100分de名著 ジーン・シャープ“独裁体制から民主へ主義へ” (3)非暴力ゆえの勝利

この回でとりあげていたのは、リトアニアの事例。

これも、リトアニアがかつては独立国であって、ソ連に支配されているという歴史的な流れがあってのことであろう。ベルリンの壁の崩壊からソ連の解体にいたる流れのなかで、リトアニアは独立を果たしたことになる。そこにおいては、非暴力闘争が重要な役割をもったことはたしかであろう。

だが、ここにおいても疑問がある。そもそもリトアニアが独立国であったという人びとの意識、冷戦終結にいたる自由と民主主義への流れ、この大きな流れのなかで可能になった希有な事例と見るべきかと考える。

そももも、独裁体制はいけないものであるという、民主主義こそが尊い……このような価値観は、今の世界の多くの国々にとって普遍的であるとは言えないと思うが、どうだろうか。今の中国など、人びとの暮らしが安定して生活できるなら、今の体制を支持する、という人びとが多数であると思えるのだが、どうだろうか。すくなくとも、軍や警察による恐怖支配で国家を維持しているのではない。

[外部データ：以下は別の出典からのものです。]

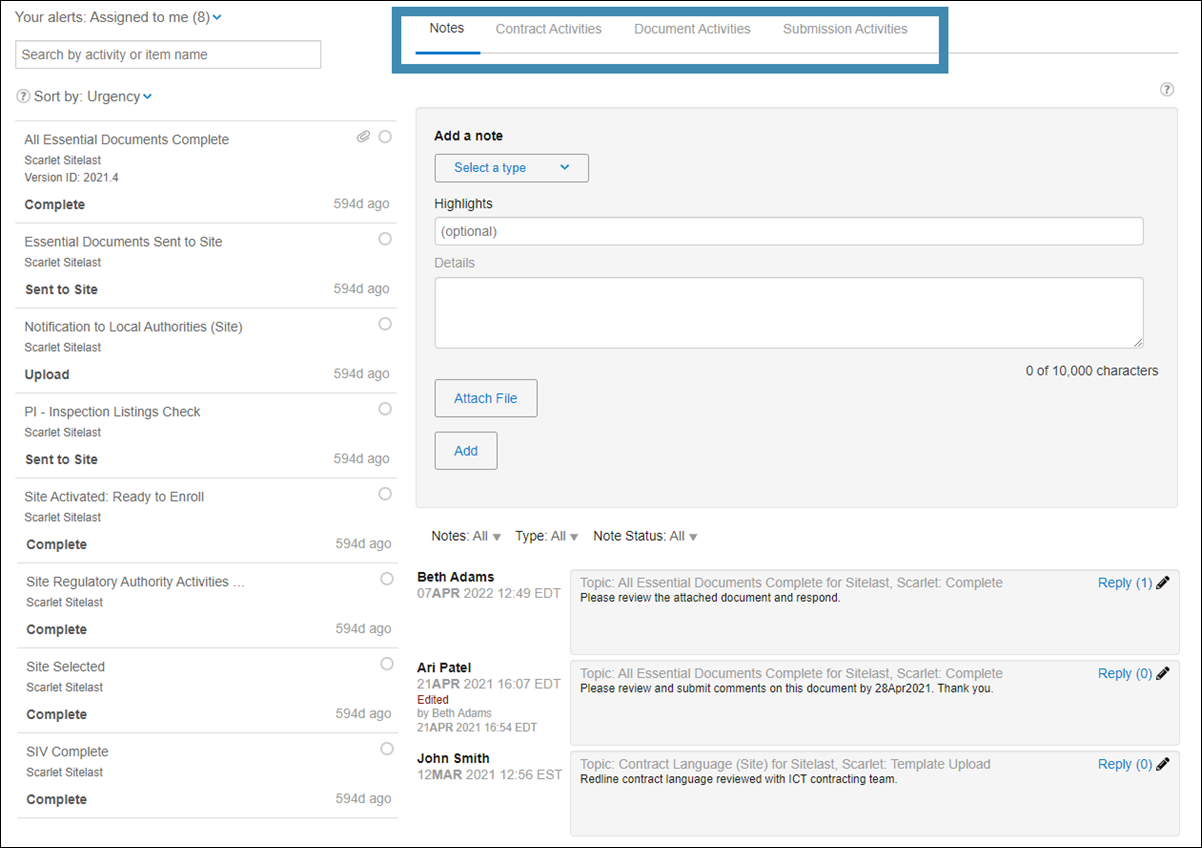The height and width of the screenshot is (848, 1202).
Task: Edit Beth Adams' note using the pencil icon
Action: [x=1161, y=582]
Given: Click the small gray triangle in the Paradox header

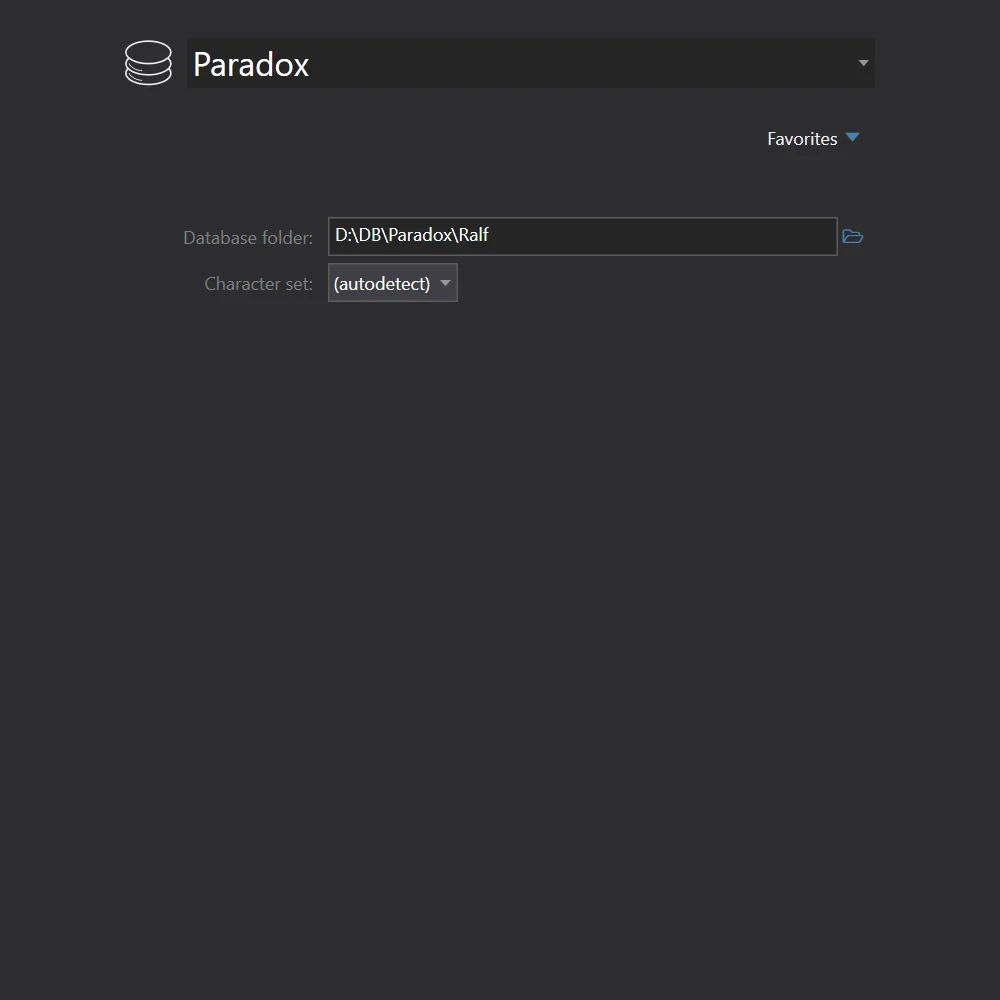Looking at the screenshot, I should [863, 63].

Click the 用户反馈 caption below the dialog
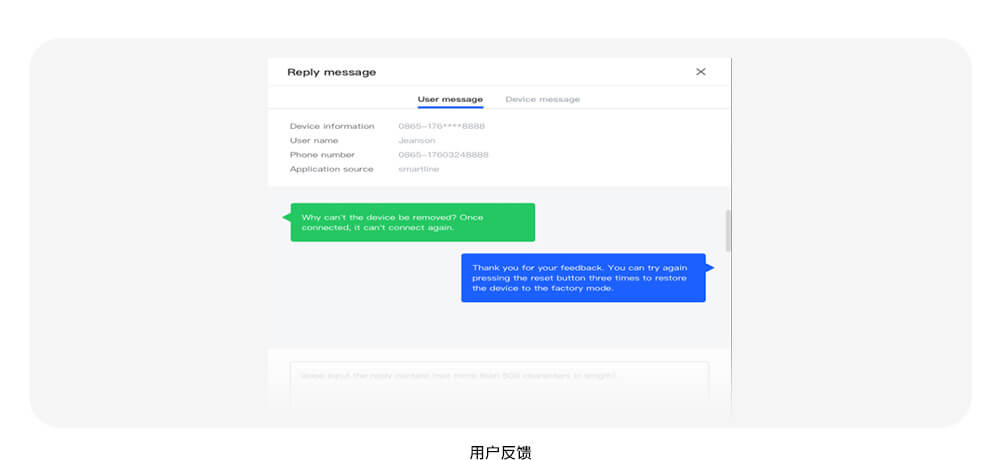tap(500, 452)
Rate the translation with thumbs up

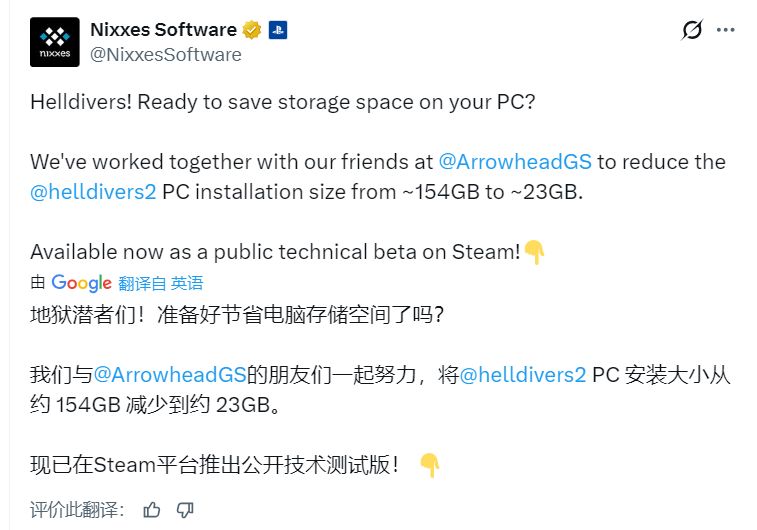152,510
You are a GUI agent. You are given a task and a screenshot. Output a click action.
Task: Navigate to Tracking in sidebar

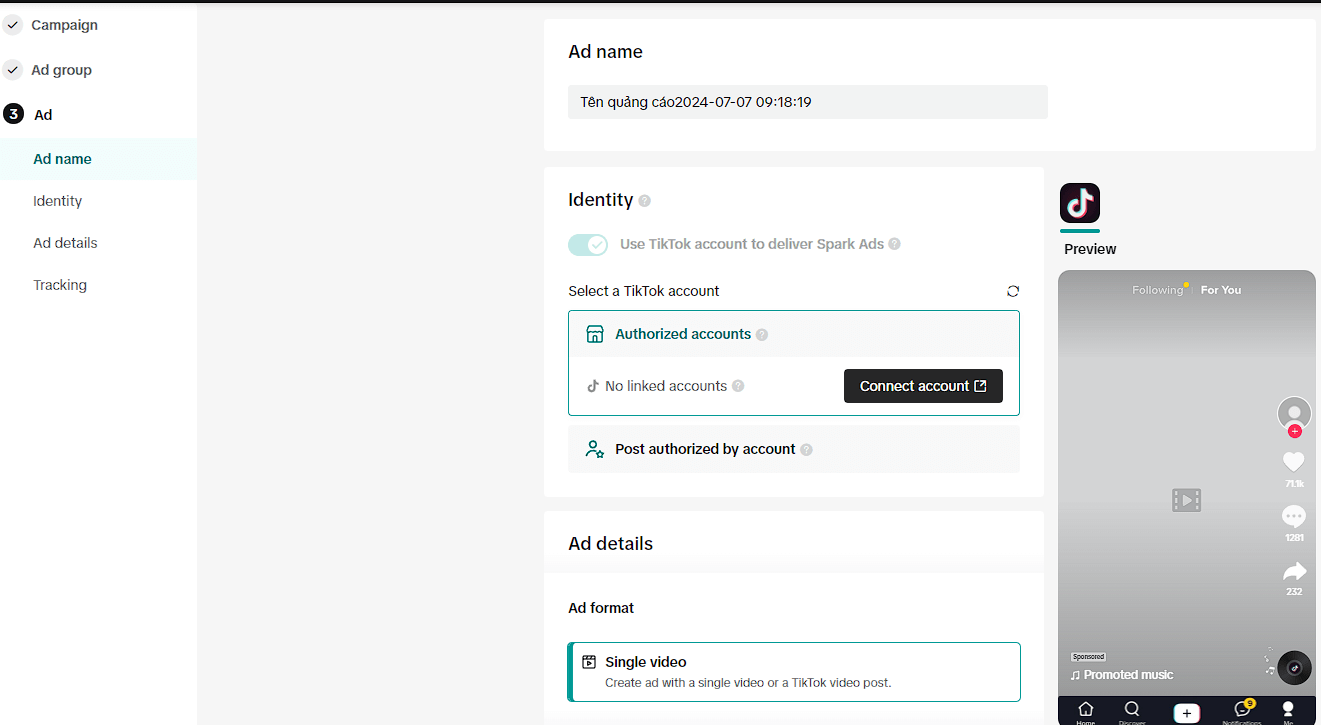pos(60,285)
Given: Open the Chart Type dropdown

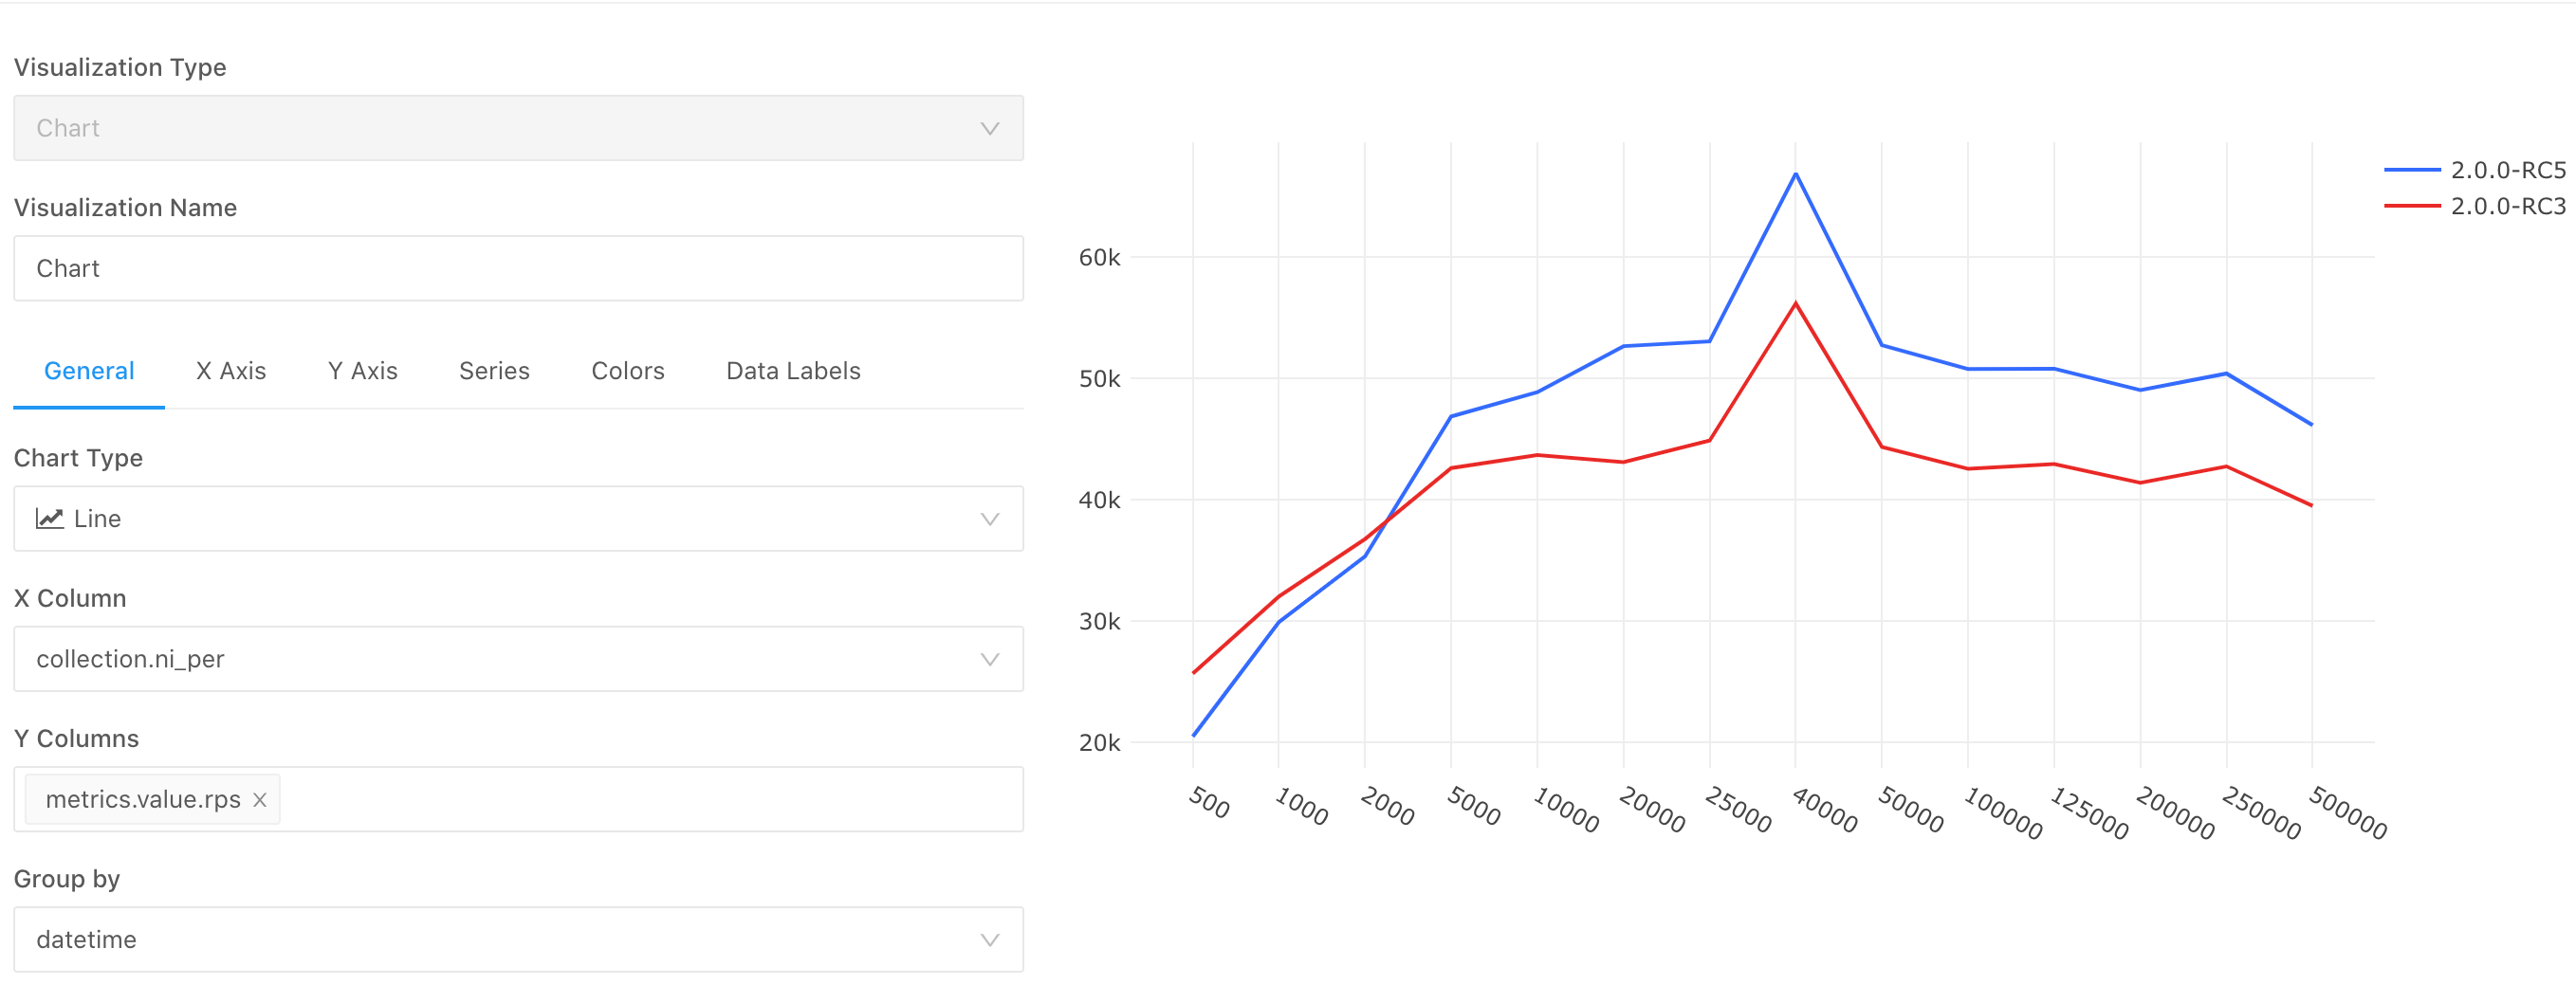Looking at the screenshot, I should pos(518,518).
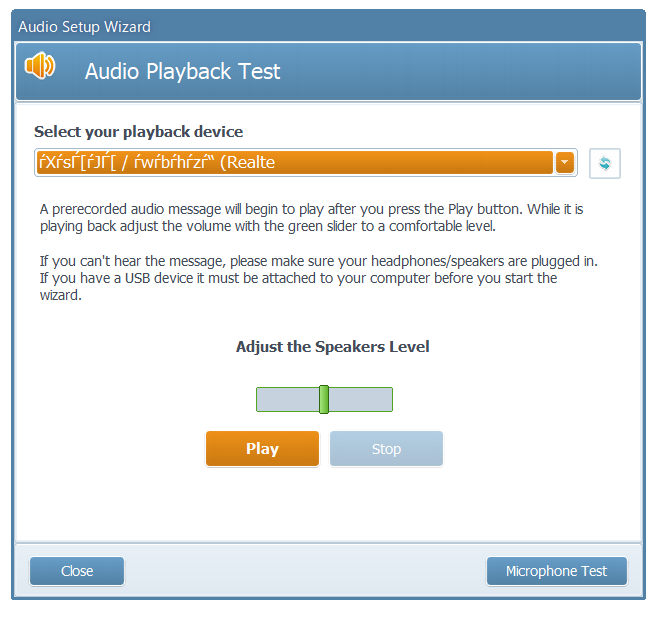This screenshot has width=663, height=622.
Task: Click the Audio Playback Test heading
Action: 183,72
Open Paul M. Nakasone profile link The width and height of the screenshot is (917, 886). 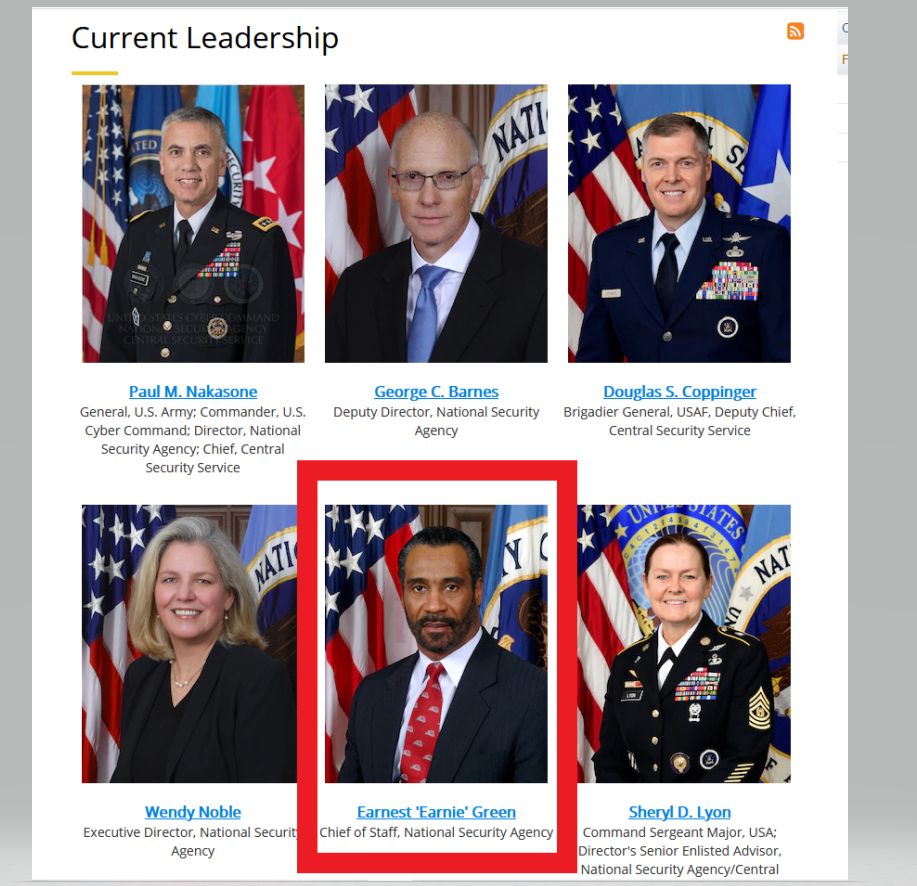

多くの国民の支持があることは確かなことであろう。

香港で起こったことは、どう考えるのか。(おそらく中国全体の体制変革が起こらない限り、香港に自由は戻ってこないと思うが。)

さらに天邪鬼なことを書いてみるならば、番組の冒頭で、ウクライナのことに言及していた。では、ウクライナの人びとが、あるいは、ロシアの人びとをふくめて、どのような非暴力闘争を展開したらロシアの侵攻を諦めさせることが可能なのだろうか、ここで具体的な方法を示さなければ何も言っていないに等しいと、私は思う。